A Ukrainian newspaper reported on the preferences of Ukrainian ministers, several of whom have watches that cost more than $30,000. Even a Communist member of Ukraine’s parliament, the Rada, was shown wearing a watch that retails for more than $6,000. The laughter should have gone in the opposite direction. Wouldn’t you laugh at someone who pays more than 200 times as much as you do, and ends up with an inferior product?
That is what the Ukrainians have done. They could have bought an accurate, lightweight, maintenance-free quartz watch that can run for five years, keeping virtually perfect time, without ever being moved or wound. Instead, they paid far more for clunkier watches that can lose minutes every month, and that will stop if you forget to wind them for a day or two (if they have an automatic mechanism, they will stop if you don’t move them). In addition, the quartz watches also have integrated alarm, stopwatch, and timer functions that the other watches either lack, or that serve only as a design-spoiling, hard-to-read effort to keep up with the competition.

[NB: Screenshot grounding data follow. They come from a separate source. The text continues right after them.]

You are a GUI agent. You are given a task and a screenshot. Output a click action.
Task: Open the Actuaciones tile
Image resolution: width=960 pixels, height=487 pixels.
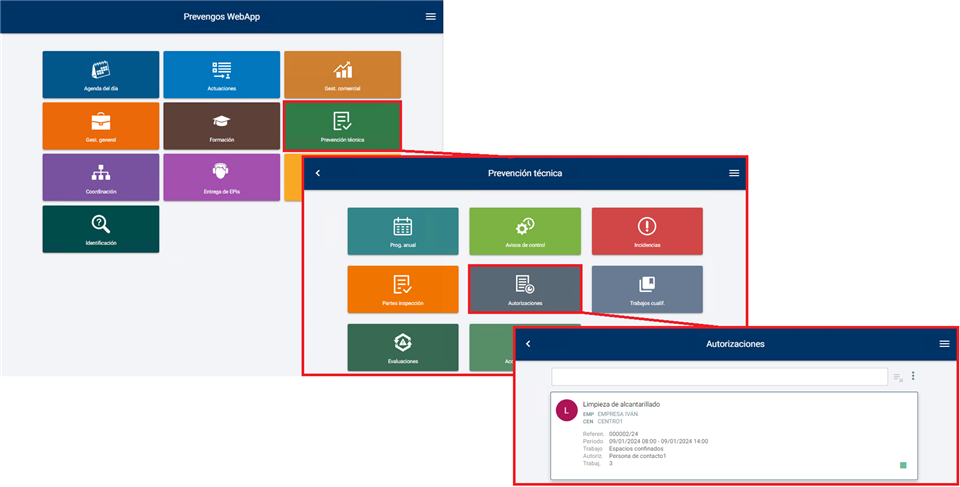click(x=222, y=74)

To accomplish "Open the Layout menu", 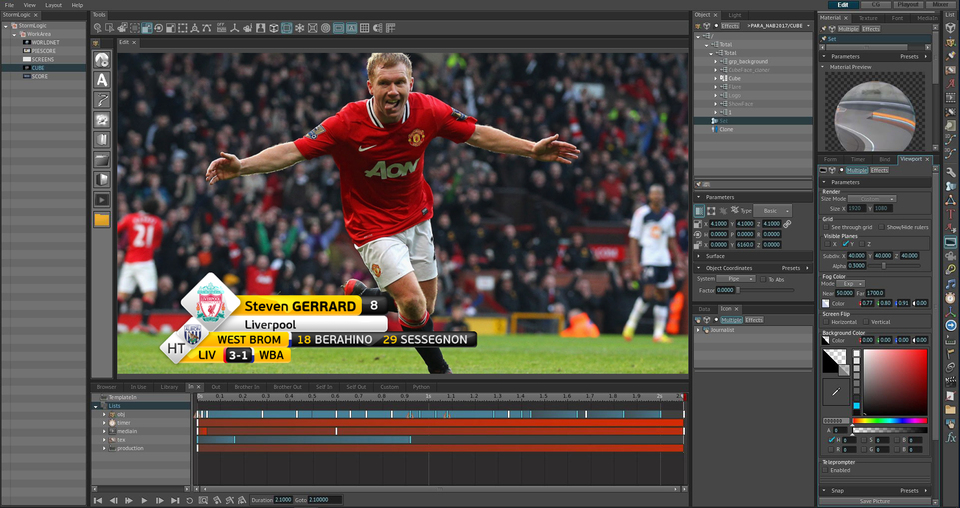I will coord(53,5).
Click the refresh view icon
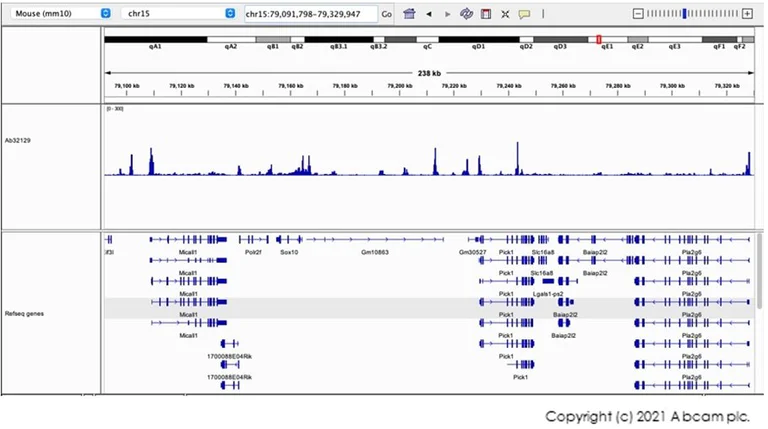The image size is (768, 429). [466, 14]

Why would any wise shopper accept such a bad bargain? Out of nostalgia, perhaps? A full-page ad for Patek Philippe has Thierry Stern, the president of the company, saying that he listens to the chime of every watch with a minute repeater that his company makes, as his father and grandfather did before him. That’s all very nice, but since the days of Stern’s grandfather, we have made progress in time-keeping. Why reject the improvements that human ingenuity has provided to us? I have an old fountain pen that belonged to my grandmother; it’s a nice memento of her, but I wouldn’t dream of using it to write this column.
Thorstein Veblen knew the answer. In his classic The Theory of the Leisure Class, published in 1899, he argued that once the basis of social status became wealth itself — rather than, say, wisdom, knowledge, moral integrity, or skill in battle — the rich needed to find ways of spending money that had no other objective than the display of wealth itself. He termed this “conspicuous consumption.”
Veblen wrote as a social scientist, refraining from rendering moral judgments, though he left readers in little doubt about his attitude toward such expenditure in a time when many lived in poverty. Wearing an expensive watch to proclaim that one has an elevated social standing seems especially immoral for a public official in a country where a significant portion of the population lives in poverty. That tells Ukrainian taxpayers either that their public servants have other ways of getting money to buy watches.
The Chinese government knows what those “other ways” might be. As the International Herald Tribune reports, one aspect of the Chinese government’s campaign against corruption is a clampdown on expensive gifts. As a result, according to Jon Cox, an analyst at Kepler Capital Markets, “it’s no longer acceptable to have a big chunky watch on your wrist.” The Chinese market for expensive watches is in steep decline. Ukrainians, take note.
We can adapt that judgment to the man or woman who wears a $30,000 watch or buys similar luxury goods, like a $12,000 handbag. Essentially, such a person is saying; “I am either extraordinarily ignorant, or just plain selfish. If I were not ignorant, I would know that children are dying from diarrhoea or malaria, because they lack safe drinking water, or mosquito nets, and obviously what I have spent on this watch or handbag would have been enough to help several of them survive; but I care so little about them that I would rather spend my money on something that I wear for ostentation alone.”
Of course, we all have our little indulgences. I am not arguing that every luxury is wrong. But to mock someone for having a sensible watch at a modest price puts pressure on others to join the quest for ever-greater extravagance. That pressure should be turned in the opposite direction, and we should celebrate those, like Sikorski, with modest tastes and higher priorities than conspicuous consumption.